_What to produce:_ Could you reproduce, word for word, everything below from the line containing "At what coordinates should I click to accomplish: Click Save" down to the line containing "Viewport: 800px width, 435px height.", with both of those lines included and no others?

_Data provided:_
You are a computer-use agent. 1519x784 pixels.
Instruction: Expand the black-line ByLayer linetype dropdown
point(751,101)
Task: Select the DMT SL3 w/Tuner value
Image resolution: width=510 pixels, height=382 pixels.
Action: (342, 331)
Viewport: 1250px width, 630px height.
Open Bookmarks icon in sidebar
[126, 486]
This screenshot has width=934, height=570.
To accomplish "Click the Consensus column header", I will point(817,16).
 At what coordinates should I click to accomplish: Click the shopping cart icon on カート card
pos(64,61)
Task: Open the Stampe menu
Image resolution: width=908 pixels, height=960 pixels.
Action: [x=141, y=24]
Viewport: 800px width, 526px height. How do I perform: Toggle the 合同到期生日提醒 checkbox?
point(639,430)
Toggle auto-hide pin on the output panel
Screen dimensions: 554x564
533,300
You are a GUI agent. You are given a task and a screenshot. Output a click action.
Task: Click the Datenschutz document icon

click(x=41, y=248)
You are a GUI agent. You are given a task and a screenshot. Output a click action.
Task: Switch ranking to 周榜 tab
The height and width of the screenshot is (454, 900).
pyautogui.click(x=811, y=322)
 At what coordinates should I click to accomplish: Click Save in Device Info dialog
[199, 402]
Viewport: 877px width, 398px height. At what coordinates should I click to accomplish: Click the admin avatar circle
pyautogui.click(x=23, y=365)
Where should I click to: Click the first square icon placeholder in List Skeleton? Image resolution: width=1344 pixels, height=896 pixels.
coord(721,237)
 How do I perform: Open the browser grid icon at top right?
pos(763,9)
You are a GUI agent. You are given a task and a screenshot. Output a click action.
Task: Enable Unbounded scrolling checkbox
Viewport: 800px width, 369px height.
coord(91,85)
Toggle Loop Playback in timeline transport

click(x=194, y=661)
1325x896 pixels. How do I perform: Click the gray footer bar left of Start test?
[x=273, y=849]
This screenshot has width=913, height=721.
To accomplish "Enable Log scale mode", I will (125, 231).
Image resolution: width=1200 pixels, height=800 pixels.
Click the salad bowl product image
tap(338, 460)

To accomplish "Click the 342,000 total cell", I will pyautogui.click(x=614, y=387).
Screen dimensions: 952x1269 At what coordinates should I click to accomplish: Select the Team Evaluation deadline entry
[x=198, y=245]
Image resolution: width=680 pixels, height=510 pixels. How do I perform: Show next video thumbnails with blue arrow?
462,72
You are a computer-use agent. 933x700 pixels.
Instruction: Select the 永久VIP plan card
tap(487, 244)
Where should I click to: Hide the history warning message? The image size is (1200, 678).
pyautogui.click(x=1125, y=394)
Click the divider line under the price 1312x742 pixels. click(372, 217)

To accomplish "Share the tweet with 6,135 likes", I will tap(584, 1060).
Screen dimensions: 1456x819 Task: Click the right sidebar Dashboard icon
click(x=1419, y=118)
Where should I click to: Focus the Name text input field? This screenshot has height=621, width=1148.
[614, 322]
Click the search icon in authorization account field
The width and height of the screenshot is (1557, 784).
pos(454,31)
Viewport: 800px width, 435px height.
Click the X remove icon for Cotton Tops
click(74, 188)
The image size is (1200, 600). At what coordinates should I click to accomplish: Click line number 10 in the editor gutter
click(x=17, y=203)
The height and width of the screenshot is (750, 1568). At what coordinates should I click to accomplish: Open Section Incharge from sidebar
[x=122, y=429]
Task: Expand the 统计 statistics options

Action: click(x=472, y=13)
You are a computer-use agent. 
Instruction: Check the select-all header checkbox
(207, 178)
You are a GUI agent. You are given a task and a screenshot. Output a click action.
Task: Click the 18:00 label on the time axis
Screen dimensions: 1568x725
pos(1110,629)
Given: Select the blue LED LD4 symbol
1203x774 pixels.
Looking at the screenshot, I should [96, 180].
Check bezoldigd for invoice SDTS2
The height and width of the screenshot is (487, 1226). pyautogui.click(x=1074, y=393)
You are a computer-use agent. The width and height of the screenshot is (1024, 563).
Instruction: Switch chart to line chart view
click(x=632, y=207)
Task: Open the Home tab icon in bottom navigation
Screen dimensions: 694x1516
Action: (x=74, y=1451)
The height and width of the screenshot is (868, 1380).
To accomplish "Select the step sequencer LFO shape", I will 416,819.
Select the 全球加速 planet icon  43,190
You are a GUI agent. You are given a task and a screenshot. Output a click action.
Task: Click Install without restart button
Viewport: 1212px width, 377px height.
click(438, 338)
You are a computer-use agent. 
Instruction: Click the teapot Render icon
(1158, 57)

_Result of the exercise:_
 At what coordinates should I click to accomplish: Click Save in Device Info dialog
[199, 402]
Viewport: 877px width, 398px height. At what coordinates should I click to accomplish: Click the admin avatar circle
pyautogui.click(x=23, y=365)
Where should I click to: Click the first square icon placeholder in List Skeleton? Image resolution: width=1344 pixels, height=896 pixels.
coord(721,237)
 How do I perform: Open the browser grid icon at top right?
pos(763,9)
You are a GUI agent. You are given a task and a screenshot. Output a click action.
Task: Enable Unbounded scrolling checkbox
Viewport: 800px width, 369px height.
coord(91,85)
Toggle Loop Playback in timeline transport

click(x=194, y=661)
1325x896 pixels. How do I perform: Click the gray footer bar left of Start test?
[x=273, y=849]
This screenshot has width=913, height=721.
To accomplish "Enable Log scale mode", I will (125, 231).
Image resolution: width=1200 pixels, height=800 pixels.
Click the salad bowl product image
tap(338, 460)

To accomplish "Click the 342,000 total cell", I will pyautogui.click(x=614, y=387).
Screen dimensions: 952x1269 At what coordinates should I click to accomplish: Select the Team Evaluation deadline entry
[x=198, y=245]
Image resolution: width=680 pixels, height=510 pixels. How do I perform: Show next video thumbnails with blue arrow?
462,72
You are a computer-use agent. 933x700 pixels.
Instruction: Select the 永久VIP plan card
tap(487, 244)
Where should I click to: Hide the history warning message? The image size is (1200, 678).
pyautogui.click(x=1125, y=394)
Click the divider line under the price 1312x742 pixels. click(372, 217)

To accomplish "Share the tweet with 6,135 likes", I will tap(584, 1060).
Screen dimensions: 1456x819 Task: Click the right sidebar Dashboard icon
click(x=1419, y=118)
Where should I click to: Focus the Name text input field? This screenshot has height=621, width=1148.
[614, 322]
Click the search icon in authorization account field
The width and height of the screenshot is (1557, 784).
pos(454,31)
Viewport: 800px width, 435px height.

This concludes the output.